─── TEXTE DE RÉFÉRENCE

Tout se décide à Paris, et on n’existe pas pour eux. Le souci c’est que leurs critères ils les imposent maintenant en Région.
 
Le Conseil Régional Provence a son propre système d’aide au tournage et au ciné en général. Tu ne corresponds plus aux critères ?

La Région Provence a toujours soutenu mes films. Dans les difficultés que je rencontrais, au moins je trouvais le Conseil Régional à mes côtés. Mais c’est fini.

La Région a passé un accord avec le CNC. Et ce dernier a imposé ses conditions. Elles s’avèrent intenables pour les petites structures comme la nôtre, qui ne sont pas dans le système industriel du cinéma français. 

Par exemple il faut prouver qu’on dispose déjà de 20% du budget prévisionnel du film qu’on envisage. Ce défi est impossible à relever par des producteurs comme nous, qui prennent tous les risques, et qui ne se paient pas eux-mêmes avant que les recettes du film ne le permettent. 

Le message est clair. Le système ne veut plus que des petites sociétés comme la nôtre continuent de produire des films.

──────

TRAVAIL DEMANDÉ:
Recopiez fidèlement le passage du texte sur le soutien régional au cinéma, en commençant aux mots « La Région Provence » et en vous arrêtant après « produire des films. ». Le matériau qui figure ensuite est indépendant de ce texte.

─── DONNÉES FOURNIES

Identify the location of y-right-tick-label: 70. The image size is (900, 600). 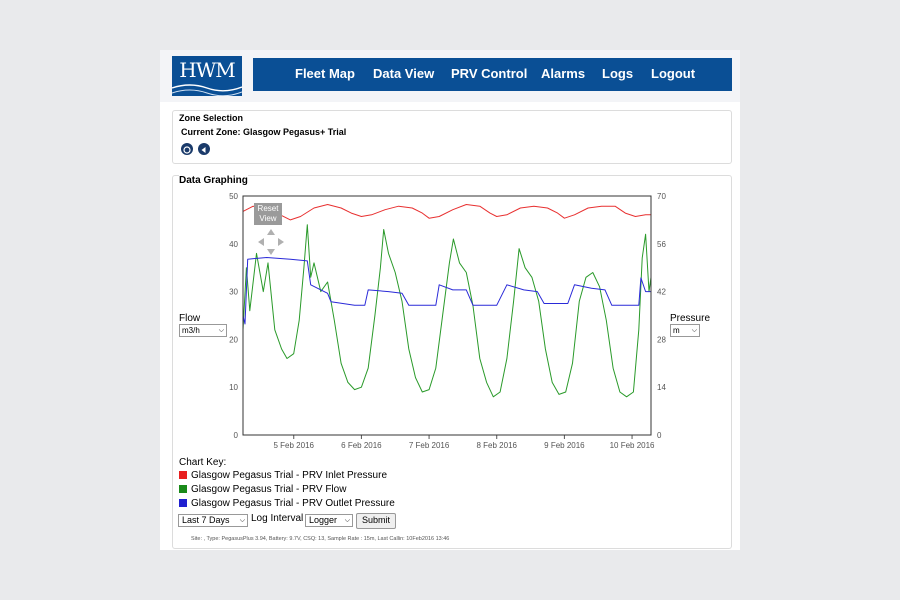
(662, 196).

──────

CORRIGÉ PROPOSÉ:
La Région Provence a toujours soutenu mes films. Dans les difficultés que je rencontrais, au moins je trouvais le Conseil Régional à mes côtés. Mais c’est fini.

La Région a passé un accord avec le CNC. Et ce dernier a imposé ses conditions. Elles s’avèrent intenables pour les petites structures comme la nôtre, qui ne sont pas dans le système industriel du cinéma français. 

Par exemple il faut prouver qu’on dispose déjà de 20% du budget prévisionnel du film qu’on envisage. Ce défi est impossible à relever par des producteurs comme nous, qui prennent tous les risques, et qui ne se paient pas eux-mêmes avant que les recettes du film ne le permettent. 

Le message est clair. Le système ne veut plus que des petites sociétés comme la nôtre continuent de produire des films.